Türkler tarih boyunca birçok farklı medeniyetle kaynaşmış bir toplum yapısına sahiptir. Medeniyetlerin beşiğinde yaşamanın sonucu olarak hem kültürümüz hem dilimiz hem de inançlarımız farklı toplumların etkisiyle evrilmiştir. Özellikle Türkçe, Türklerin bir arada yaşadığı toplumların dillerinden fazlasıyla etkilenmiş ve aynı oranda o dilleri de etkilemeyi başarmıştır. Bu nedenledir ki Türkçe dilinde hem Farsça hem de Arapça birçok kelime bulunur. Eski Türkçe kelimeler olarak sınıflandırılan bu kelimeler günümüzde pek sık kullanılmasa da varlığını sürdürür.

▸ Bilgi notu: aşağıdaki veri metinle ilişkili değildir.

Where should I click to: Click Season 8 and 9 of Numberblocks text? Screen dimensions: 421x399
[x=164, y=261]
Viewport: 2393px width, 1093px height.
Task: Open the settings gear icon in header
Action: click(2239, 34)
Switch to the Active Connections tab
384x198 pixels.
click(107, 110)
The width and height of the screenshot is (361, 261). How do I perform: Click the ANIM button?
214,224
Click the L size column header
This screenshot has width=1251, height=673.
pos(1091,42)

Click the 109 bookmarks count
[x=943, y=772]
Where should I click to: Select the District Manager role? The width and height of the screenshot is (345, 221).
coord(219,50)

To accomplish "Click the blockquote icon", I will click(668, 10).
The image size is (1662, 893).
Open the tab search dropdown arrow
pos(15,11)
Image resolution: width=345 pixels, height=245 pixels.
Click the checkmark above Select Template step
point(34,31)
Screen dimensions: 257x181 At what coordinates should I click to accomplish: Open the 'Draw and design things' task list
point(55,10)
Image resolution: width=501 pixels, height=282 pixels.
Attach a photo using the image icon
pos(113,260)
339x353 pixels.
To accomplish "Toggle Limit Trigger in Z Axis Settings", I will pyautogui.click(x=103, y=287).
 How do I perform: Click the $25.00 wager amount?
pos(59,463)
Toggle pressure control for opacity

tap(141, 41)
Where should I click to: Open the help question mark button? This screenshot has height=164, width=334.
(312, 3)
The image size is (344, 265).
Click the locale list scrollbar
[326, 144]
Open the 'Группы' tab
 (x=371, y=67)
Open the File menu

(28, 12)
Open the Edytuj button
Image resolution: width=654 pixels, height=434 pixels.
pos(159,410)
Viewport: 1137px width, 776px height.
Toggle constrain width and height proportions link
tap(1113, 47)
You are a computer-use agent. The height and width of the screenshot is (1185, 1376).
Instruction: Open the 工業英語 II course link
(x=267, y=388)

Eski Türkçe kelimeler artık çok bilinmiyor, kullanılsa da derin anlamlarının karşı tarafta bıraktığı etki sınırlı kalıyor. Hem ilgi çekici hem de fonetik olarak çok beğenilen eski Türkçe kelimeler günlük konuşmalarda artık pek geçirilmiyor. Geçtiğinde ise tüm dikkatleri ister istemez üzerine çekmeyi başarıyor. Bu durum, kişisel gelişim yolculuğunda dilimizin zenginliğini keşfetmek ve kullanmak açısından önemli bir fırsat sunuyor. Dilimizin derinliklerinde yer alan bu kelimeleri öğrenmek ve kullanmak, hem kültürel mirasımıza sahip çıkmamızı hem de iletişim becerilerimizi zenginleştirmemizi sağlar.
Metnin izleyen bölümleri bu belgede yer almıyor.